If there is a environment.json file in the model artifact, can you use the docker image URI in the environment.json file, instead of gcr.io/cloud-automl-tables-public/model_server? That should fix the problem.

helinwang avatar Feb 04 '22 17:02 helinwang

That works!

I think this work around should be updated in https://cloud.google.com/automl-tables/docs/model-export#export It costs me half day to finally reach to this github issue page

jackyzhujiale avatar Feb 04 '22 17:02 jackyzhujiale

Yes, absolutely, sorry about the inconvenience. I will be working on it. Btw, I think you are using Vertex, https://cloud.google.com/vertex-ai/docs/export/export-model-tabular is the right documentation page :)

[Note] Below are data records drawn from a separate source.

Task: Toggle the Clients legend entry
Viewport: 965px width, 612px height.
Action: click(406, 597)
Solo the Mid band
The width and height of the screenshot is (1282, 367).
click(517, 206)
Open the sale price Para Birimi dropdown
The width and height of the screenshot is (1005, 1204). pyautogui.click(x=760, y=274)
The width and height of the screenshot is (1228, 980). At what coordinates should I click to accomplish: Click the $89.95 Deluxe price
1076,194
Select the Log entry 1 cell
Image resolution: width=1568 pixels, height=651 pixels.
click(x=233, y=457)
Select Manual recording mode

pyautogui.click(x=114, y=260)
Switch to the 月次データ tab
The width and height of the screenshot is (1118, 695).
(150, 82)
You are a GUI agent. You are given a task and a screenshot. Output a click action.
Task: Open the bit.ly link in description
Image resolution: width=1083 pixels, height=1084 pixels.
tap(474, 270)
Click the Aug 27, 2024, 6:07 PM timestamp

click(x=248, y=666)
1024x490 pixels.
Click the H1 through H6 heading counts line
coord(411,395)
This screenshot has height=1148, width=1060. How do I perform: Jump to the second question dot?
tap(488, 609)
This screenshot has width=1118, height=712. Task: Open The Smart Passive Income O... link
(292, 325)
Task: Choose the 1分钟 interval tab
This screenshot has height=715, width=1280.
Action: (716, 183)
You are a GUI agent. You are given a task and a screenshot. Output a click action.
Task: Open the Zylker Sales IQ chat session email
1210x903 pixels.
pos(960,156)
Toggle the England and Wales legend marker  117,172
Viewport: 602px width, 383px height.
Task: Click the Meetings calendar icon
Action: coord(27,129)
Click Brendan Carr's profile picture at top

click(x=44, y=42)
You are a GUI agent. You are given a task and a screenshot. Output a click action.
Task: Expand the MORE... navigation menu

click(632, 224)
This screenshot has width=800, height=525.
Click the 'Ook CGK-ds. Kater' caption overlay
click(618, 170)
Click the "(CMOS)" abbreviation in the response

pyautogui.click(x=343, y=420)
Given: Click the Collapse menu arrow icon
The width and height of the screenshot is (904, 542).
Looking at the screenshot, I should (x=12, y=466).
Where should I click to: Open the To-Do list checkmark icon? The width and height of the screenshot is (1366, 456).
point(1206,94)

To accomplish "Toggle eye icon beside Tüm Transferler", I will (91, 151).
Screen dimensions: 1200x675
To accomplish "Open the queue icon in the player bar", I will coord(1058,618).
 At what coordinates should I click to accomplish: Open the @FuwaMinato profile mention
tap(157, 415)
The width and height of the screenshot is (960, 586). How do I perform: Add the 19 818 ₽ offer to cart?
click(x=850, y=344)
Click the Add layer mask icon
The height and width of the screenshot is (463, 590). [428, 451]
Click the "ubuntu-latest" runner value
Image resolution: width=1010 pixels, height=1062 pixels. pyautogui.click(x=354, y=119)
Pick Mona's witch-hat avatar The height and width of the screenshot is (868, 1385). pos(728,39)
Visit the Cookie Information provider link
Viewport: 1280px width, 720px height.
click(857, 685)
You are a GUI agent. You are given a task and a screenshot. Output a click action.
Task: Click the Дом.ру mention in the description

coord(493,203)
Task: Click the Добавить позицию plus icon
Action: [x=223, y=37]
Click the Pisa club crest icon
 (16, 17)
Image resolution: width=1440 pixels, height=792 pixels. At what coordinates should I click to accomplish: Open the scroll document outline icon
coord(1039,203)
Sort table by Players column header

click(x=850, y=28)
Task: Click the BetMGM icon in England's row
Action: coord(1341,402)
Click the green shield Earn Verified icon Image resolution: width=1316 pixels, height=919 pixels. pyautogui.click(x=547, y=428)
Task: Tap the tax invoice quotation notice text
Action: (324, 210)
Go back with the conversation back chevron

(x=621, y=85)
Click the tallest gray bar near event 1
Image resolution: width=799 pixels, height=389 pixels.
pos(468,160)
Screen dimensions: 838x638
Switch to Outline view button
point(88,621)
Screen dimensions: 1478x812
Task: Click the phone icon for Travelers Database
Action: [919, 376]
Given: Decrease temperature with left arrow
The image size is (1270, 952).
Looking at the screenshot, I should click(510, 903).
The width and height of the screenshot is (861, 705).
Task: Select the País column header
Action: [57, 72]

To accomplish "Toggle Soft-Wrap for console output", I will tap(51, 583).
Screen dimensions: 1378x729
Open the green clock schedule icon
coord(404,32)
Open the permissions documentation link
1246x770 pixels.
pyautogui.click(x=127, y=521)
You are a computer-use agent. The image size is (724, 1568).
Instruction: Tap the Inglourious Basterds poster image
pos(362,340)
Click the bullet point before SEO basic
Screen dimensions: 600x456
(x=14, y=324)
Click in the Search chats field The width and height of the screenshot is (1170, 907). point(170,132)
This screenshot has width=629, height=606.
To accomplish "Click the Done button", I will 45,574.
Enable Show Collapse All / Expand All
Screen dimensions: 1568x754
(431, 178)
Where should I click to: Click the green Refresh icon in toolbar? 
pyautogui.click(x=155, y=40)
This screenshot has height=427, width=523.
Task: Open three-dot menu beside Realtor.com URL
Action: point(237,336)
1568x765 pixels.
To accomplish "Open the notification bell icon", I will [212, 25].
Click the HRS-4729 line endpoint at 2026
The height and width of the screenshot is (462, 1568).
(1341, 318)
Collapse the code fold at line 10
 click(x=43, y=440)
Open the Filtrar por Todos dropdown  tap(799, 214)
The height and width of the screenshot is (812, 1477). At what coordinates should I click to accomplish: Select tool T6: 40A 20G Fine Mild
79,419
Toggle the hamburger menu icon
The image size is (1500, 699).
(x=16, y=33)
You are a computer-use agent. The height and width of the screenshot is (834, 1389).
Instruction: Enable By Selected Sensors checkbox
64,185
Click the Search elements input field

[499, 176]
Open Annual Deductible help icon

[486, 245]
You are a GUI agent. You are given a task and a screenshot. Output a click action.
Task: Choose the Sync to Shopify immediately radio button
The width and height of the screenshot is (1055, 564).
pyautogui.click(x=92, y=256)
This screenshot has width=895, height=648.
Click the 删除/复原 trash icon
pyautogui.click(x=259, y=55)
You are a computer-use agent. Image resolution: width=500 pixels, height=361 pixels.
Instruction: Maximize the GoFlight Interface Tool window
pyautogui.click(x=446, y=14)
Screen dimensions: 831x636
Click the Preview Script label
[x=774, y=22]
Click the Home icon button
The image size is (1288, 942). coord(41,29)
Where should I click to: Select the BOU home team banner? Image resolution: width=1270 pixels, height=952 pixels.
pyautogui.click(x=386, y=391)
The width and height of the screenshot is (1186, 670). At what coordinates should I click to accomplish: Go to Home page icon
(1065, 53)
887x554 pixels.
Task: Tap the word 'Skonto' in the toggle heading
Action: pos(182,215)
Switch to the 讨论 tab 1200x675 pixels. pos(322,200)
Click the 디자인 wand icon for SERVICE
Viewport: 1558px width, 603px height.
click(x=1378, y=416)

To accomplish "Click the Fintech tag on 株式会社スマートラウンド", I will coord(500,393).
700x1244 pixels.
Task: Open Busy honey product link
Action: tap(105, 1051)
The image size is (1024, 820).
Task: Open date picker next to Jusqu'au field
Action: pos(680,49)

helinwang avatar Feb 04 '22 17:02 helinwang

Oh I see, the document for Vertex is correct. It's easy to confuse given automl-tables is so similar comparing to vertex-ai

jackyzhujiale avatar Feb 04 '22 17:02 jackyzhujiale

I followed the instructions at https://cloud.google.com/vertex-ai/docs/export/export-model-tabular and I ran into the same error as https://github.com/GoogleCloudPlatform/community/issues/1556#issuecomment-1030157037. I was using the Docker container image us-docker.pkg.dev/vertex-ai/automl-tabular/prediction-server-v1.

However, I am to use the container_uri (us-docker.pkg.dev/vertex-ai/automl-tabular/prediction-server:20220616_1125) specified in environment.json and deploy my AutoML model for classification on my local environment.

There is clearly a mismatch between the documentation and the edge deployment experience. For record, it took me 2 hours to research until I found this GitHub issue which offered the workaround.

kawofong avatar Jul 06 '22 19:07 kawofong

This tutorial has been archived: https://github.com/GoogleCloudPlatform/community/pull/2269

ToddKopriva avatar Nov 07 '22 23:11 ToddKopriva